__TASK__: From the first line to the last, output the material exactly.

__DATA LISTING__:
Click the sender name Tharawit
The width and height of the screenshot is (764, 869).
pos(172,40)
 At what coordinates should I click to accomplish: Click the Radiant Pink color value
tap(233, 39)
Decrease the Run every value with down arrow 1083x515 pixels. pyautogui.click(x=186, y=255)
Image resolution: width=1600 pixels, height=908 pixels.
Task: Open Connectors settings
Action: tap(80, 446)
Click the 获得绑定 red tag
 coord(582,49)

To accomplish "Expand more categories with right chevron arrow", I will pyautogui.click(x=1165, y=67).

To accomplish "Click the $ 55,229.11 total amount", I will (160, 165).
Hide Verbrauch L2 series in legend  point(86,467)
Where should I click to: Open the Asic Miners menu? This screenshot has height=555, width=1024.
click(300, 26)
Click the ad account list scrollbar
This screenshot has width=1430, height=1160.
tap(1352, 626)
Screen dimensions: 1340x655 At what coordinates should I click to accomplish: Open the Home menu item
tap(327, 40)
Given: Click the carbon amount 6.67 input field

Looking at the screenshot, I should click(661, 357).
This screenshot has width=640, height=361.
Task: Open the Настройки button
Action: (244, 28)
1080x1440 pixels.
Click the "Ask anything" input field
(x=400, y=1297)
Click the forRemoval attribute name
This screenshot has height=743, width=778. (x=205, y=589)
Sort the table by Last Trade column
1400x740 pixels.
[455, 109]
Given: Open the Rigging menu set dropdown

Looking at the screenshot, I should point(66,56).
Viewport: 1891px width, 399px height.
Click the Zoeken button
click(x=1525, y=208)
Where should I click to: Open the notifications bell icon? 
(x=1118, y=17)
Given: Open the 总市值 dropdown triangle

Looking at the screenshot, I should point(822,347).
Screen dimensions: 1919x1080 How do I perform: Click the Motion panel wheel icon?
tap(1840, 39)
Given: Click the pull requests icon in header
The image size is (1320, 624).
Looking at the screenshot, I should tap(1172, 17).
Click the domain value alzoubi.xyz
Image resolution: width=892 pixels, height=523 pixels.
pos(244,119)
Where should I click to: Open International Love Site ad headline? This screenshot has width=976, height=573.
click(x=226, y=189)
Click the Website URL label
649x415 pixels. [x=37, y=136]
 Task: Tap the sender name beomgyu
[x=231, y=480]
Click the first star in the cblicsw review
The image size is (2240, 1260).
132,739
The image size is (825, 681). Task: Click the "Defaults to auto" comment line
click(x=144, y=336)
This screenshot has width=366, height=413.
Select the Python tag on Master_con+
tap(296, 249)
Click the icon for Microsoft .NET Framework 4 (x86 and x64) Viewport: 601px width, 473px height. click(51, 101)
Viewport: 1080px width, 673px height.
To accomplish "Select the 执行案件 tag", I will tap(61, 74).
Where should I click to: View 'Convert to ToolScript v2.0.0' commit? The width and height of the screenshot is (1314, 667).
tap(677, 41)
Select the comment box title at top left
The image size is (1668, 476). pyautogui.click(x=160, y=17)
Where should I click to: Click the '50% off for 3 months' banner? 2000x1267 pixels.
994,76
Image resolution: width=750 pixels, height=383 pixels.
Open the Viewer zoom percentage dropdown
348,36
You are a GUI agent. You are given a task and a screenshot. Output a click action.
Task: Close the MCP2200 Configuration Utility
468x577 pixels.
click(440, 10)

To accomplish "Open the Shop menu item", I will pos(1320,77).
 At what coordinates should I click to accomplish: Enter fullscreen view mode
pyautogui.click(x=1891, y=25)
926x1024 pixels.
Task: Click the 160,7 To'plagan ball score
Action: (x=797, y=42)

__RESPONSE TO THE EXERCISE__:
Click the sender name Tharawit
The width and height of the screenshot is (764, 869).
pos(172,40)
 At what coordinates should I click to accomplish: Click the Radiant Pink color value
tap(233, 39)
Decrease the Run every value with down arrow 1083x515 pixels. pyautogui.click(x=186, y=255)
Image resolution: width=1600 pixels, height=908 pixels.
Task: Open Connectors settings
Action: tap(80, 446)
Click the 获得绑定 red tag
 coord(582,49)

To accomplish "Expand more categories with right chevron arrow", I will pyautogui.click(x=1165, y=67).

To accomplish "Click the $ 55,229.11 total amount", I will (160, 165).
Hide Verbrauch L2 series in legend  point(86,467)
Where should I click to: Open the Asic Miners menu? This screenshot has height=555, width=1024.
click(300, 26)
Click the ad account list scrollbar
This screenshot has width=1430, height=1160.
tap(1352, 626)
Screen dimensions: 1340x655 At what coordinates should I click to accomplish: Open the Home menu item
tap(327, 40)
Given: Click the carbon amount 6.67 input field

Looking at the screenshot, I should click(661, 357).
This screenshot has width=640, height=361.
Task: Open the Настройки button
Action: (244, 28)
1080x1440 pixels.
Click the "Ask anything" input field
(x=400, y=1297)
Click the forRemoval attribute name
This screenshot has height=743, width=778. (x=205, y=589)
Sort the table by Last Trade column
1400x740 pixels.
[455, 109]
Given: Open the Rigging menu set dropdown

Looking at the screenshot, I should point(66,56).
Viewport: 1891px width, 399px height.
Click the Zoeken button
click(x=1525, y=208)
Where should I click to: Open the notifications bell icon? 
(x=1118, y=17)
Given: Open the 总市值 dropdown triangle

Looking at the screenshot, I should point(822,347).
Screen dimensions: 1919x1080 How do I perform: Click the Motion panel wheel icon?
tap(1840, 39)
Given: Click the pull requests icon in header
The image size is (1320, 624).
Looking at the screenshot, I should tap(1172, 17).
Click the domain value alzoubi.xyz
Image resolution: width=892 pixels, height=523 pixels.
pos(244,119)
Where should I click to: Open International Love Site ad headline? This screenshot has width=976, height=573.
click(x=226, y=189)
Click the Website URL label
649x415 pixels. [x=37, y=136]
 Task: Tap the sender name beomgyu
[x=231, y=480]
Click the first star in the cblicsw review
The image size is (2240, 1260).
132,739
The image size is (825, 681). Task: Click the "Defaults to auto" comment line
click(x=144, y=336)
This screenshot has width=366, height=413.
Select the Python tag on Master_con+
tap(296, 249)
Click the icon for Microsoft .NET Framework 4 (x86 and x64) Viewport: 601px width, 473px height. click(51, 101)
Viewport: 1080px width, 673px height.
To accomplish "Select the 执行案件 tag", I will tap(61, 74).
Where should I click to: View 'Convert to ToolScript v2.0.0' commit? The width and height of the screenshot is (1314, 667).
tap(677, 41)
Select the comment box title at top left
The image size is (1668, 476). pyautogui.click(x=160, y=17)
Where should I click to: Click the '50% off for 3 months' banner? 2000x1267 pixels.
994,76
Image resolution: width=750 pixels, height=383 pixels.
Open the Viewer zoom percentage dropdown
348,36
You are a GUI agent. You are given a task and a screenshot. Output a click action.
Task: Close the MCP2200 Configuration Utility
468x577 pixels.
click(440, 10)

To accomplish "Open the Shop menu item", I will pos(1320,77).
 At what coordinates should I click to accomplish: Enter fullscreen view mode
pyautogui.click(x=1891, y=25)
926x1024 pixels.
Task: Click the 160,7 To'plagan ball score
Action: (x=797, y=42)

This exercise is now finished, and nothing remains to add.